■ Task instructions ■
From the article on managing conflict below, return the passage between "Effective conflict management" and "in the future.", inclusive, copied word for word.

■ Article ■
········
When the challenge of addressing conflict is brought up, I like to engage in a free association activity. You can try it now. What do you think of when I say the word conflict?
About 80% of the answers I typically hear are negative. Things like abrasive, violent, meanness, discord, unpleasantness, discomfort, etc. But every once in a while someone will say: learning, curiosity, or opportunity. Leaders need to have a healthy view of conflict, not just as an inevitable moment of stress, but as a time to stretch and grow themselves and the team. Expanding how one frames conflict is critical to effectively managing, embracing, and valuing it as an essential tool in leading others.
Effective conflict management involves considering various perspectives, even if--no, especially if they introduce different ideas and approaches. Here are eight ideas that will enable you to lean into instead of shy away from conflict as you manage others. These ideas are not isolated from one another, but instead, they work together to help you resolve and work through conflicts.
1. Embrace Conflict as a Learning Experience
Managing conflict well starts with your mindset. Often, when we find ourselves in conflict we reflexively adopt a fixed notion that things cannot or should not change. This reflex arises from fear and anxiety - and it is normal. Having feelings of nervousness around conflict doesn’t mean you have problems, it means you are a good, dedicated person who is invested in the future.
········
■ Entries shown ■

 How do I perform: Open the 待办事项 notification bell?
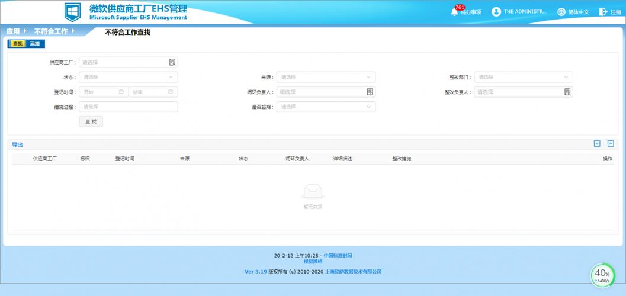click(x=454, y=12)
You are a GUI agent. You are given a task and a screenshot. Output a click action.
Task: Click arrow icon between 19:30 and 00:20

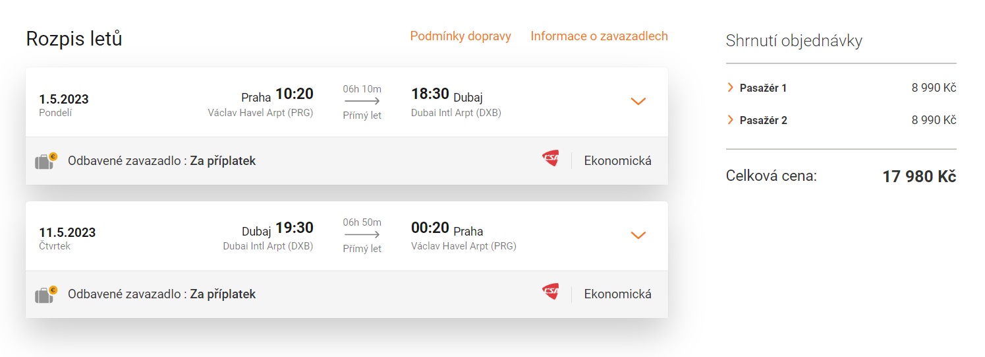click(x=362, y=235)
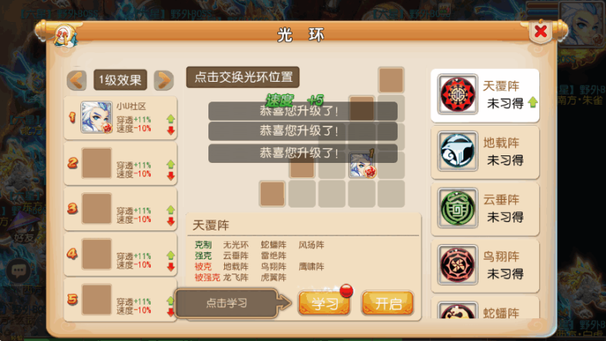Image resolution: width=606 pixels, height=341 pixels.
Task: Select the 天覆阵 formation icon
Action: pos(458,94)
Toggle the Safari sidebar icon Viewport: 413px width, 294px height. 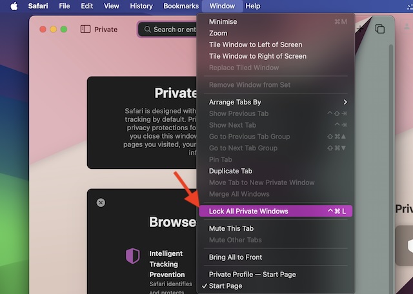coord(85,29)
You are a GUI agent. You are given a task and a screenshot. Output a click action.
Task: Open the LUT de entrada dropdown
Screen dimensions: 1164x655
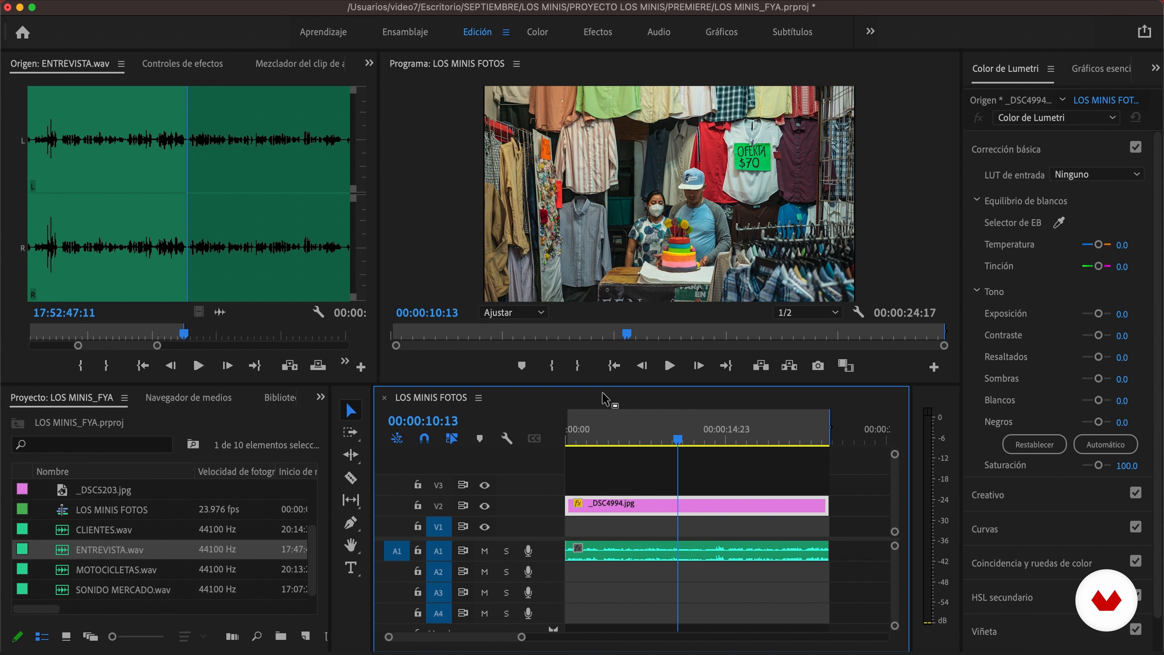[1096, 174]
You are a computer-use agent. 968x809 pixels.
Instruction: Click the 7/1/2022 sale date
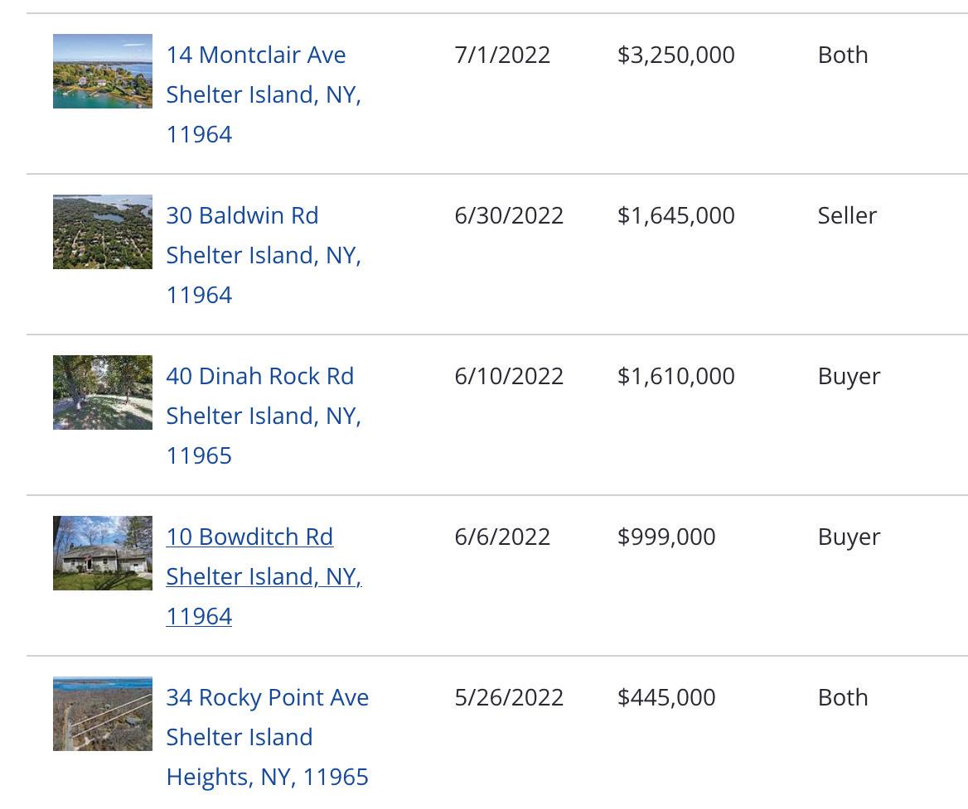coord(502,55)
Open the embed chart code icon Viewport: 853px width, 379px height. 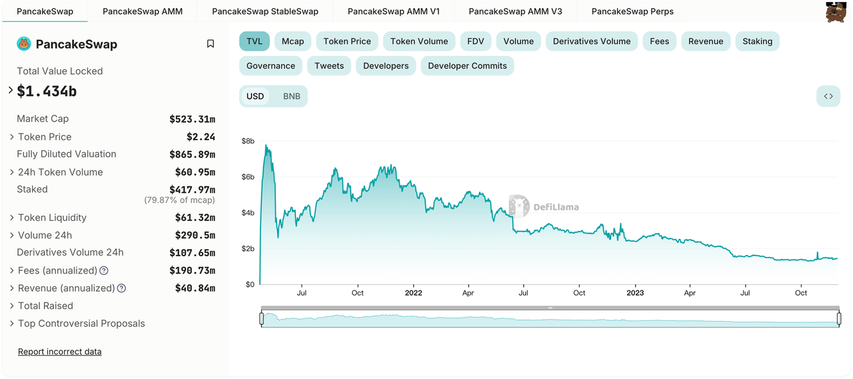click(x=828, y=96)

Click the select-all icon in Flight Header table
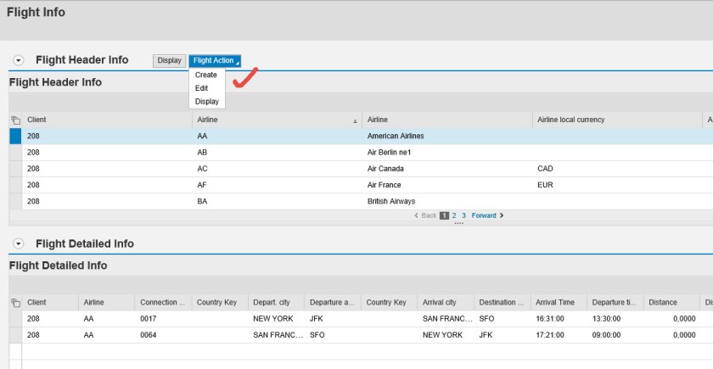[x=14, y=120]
········
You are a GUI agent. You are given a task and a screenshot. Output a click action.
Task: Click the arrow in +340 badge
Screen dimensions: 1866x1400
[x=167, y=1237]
········
■ Response to the exercise ■
Effective conflict management involves considering various perspectives, even if--no, especially if they introduce different ideas and approaches. Here are eight ideas that will enable you to lean into instead of shy away from conflict as you manage others. These ideas are not isolated from one another, but instead, they work together to help you resolve and work through conflicts.
1. Embrace Conflict as a Learning Experience
Managing conflict well starts with your mindset. Often, when we find ourselves in conflict we reflexively adopt a fixed notion that things cannot or should not change. This reflex arises from fear and anxiety - and it is normal. Having feelings of nervousness around conflict doesn’t mean you have problems, it means you are a good, dedicated person who is invested in the future.